The above consideration is supported by the lateral conductive measurement along the NW. In this measurement, one side of the NWs is enwrapped by the Ag electrode, as shown in Fig. 1a, which can greatly increase the contact area between the NW and the electrode and decrease the contact resistance at this side correspondingly. Though the contact area between the tip and NW is still small, the total resistance with single small-area contact (tip-NW) should be much smaller than that in the perpendicular measurement with double small-area contacts. The topography and current images measured by CAFM at −5 V are shown in Fig. 6a, b, respectively. Now current, even still poor, can be measured at the edge of the NW, where the contact area is a little larger than other locations. In the current image obtained in the retract loop, the current at the other edge of the NW is measured. As the Ag electrode is located above the measured area, a slight decrease of current is detected along the NW from top to bottom. The I-V curve measured on the NW is plotted in Fig. 6c, which exhibits a typical metal-semiconductor contact characteristic. It again indicates that the Si NW is mainly formed by Si and the oxide layer is thin enough for electron or hole tunneling.

Fig. 6
figure 6

a Topography and b current image of single Si NWs deposited on the SiO2-covered Si substrate measured by CAFM at a sample bias of −5 V with the method as shown in Fig. 1a. c The typical I-V curve obtained on the Si NW

By comparing the conductance measurements perpendicular to and along the NW, it can be suggested that the poor measured conductance is mainly attributed to the electrical contact(s), since the current is largely increased when decreasing the number of small-area contacts from double to single.
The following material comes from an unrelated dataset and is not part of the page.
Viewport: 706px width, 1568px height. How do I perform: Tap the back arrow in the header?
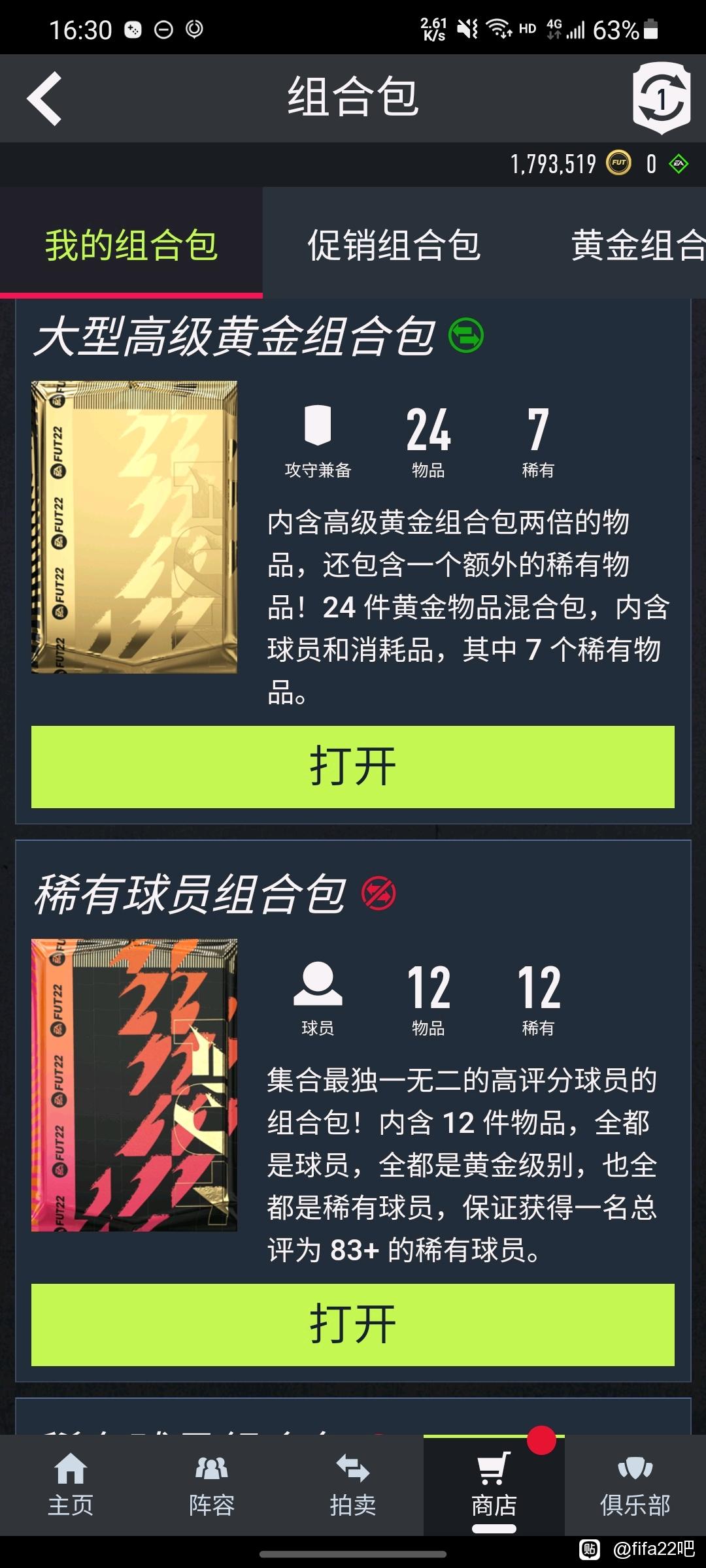click(x=44, y=99)
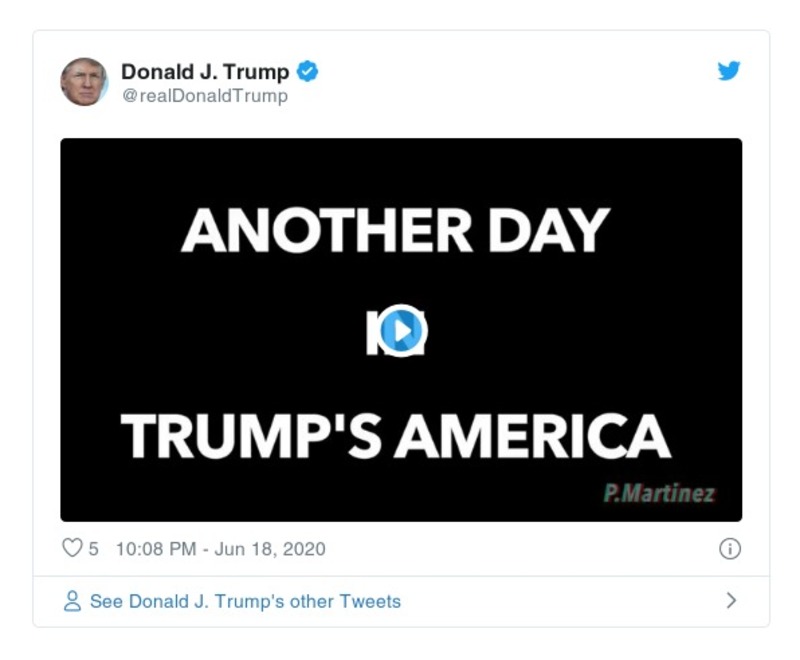
Task: Click the blue verified badge next to Trump's name
Action: coord(308,70)
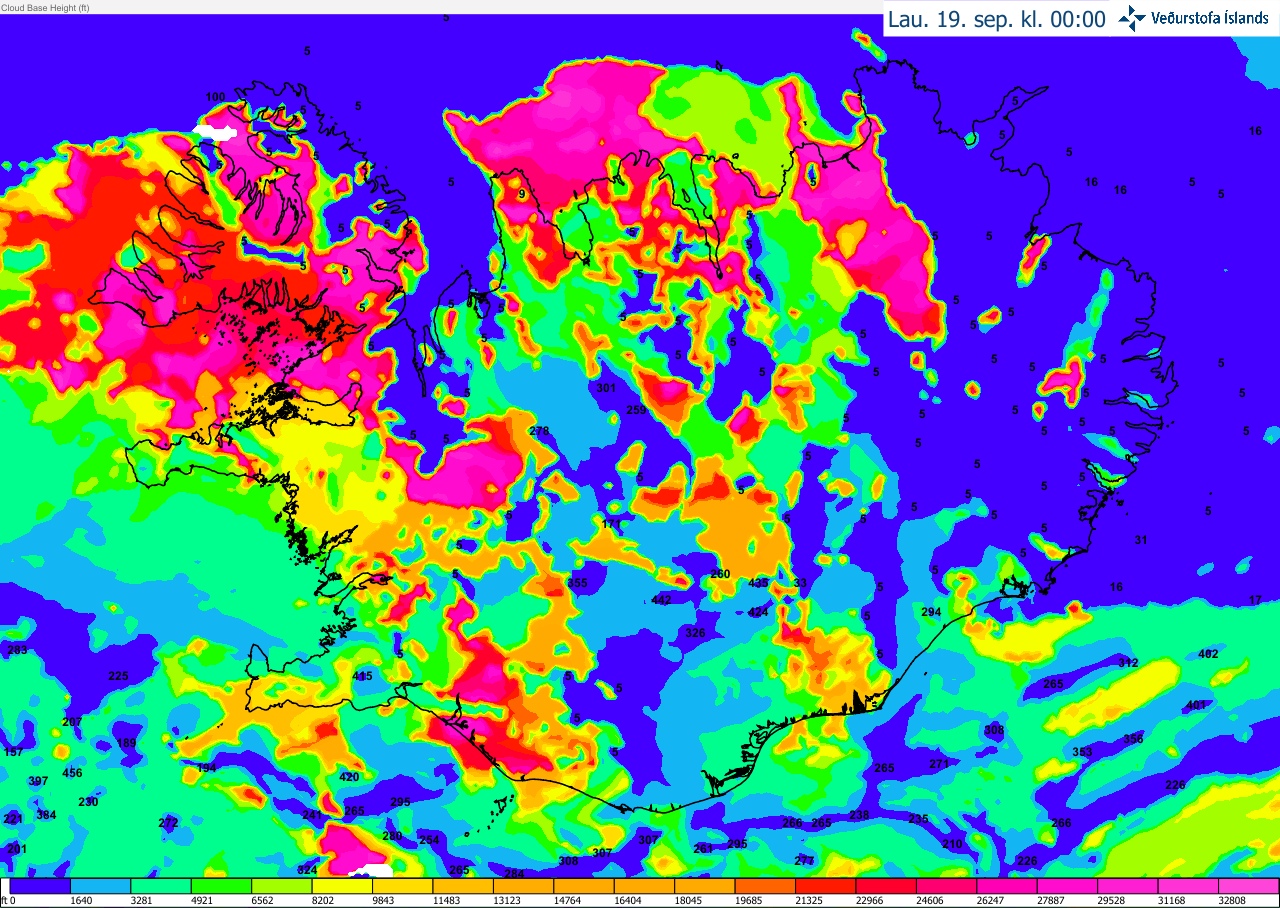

The results further suggest that the contact between the NW and the substrate should be the dominating factor, and current can be measured by improving this contact. On the other hand, the Si NWs exhibit typical semiconductive conductance themselves. So from all the above results, it can be demonstrated that straight, conductive, and crystalline Si NWs are fabricated by using forming gas with increased hydrogen ratio, which should have potential applications in nanoelectronics. Our results also suggest, after solving the contact problems, CAFM should be an effective approach to measure the conductive properties on single Si NW along the two directions without the need of nanoelectrode fabrications.

Conclusions

By increasing the hydrogen ratio in the forming gas, straight and crystal Si NWs with a very thin oxide shell are fabricated. Both the conductive properties along and perpendicular to the NW are investigated by CAFM. Due to the poor electrical contact between the NW and the substrate as well as that between the NW and the tip, together with the native oxide layer, the conductive measurement should be further improved. Nevertheless, our results still present that the Si NWs exhibit typical semiconductive conductance, which may have potential applications in nanoelectronics.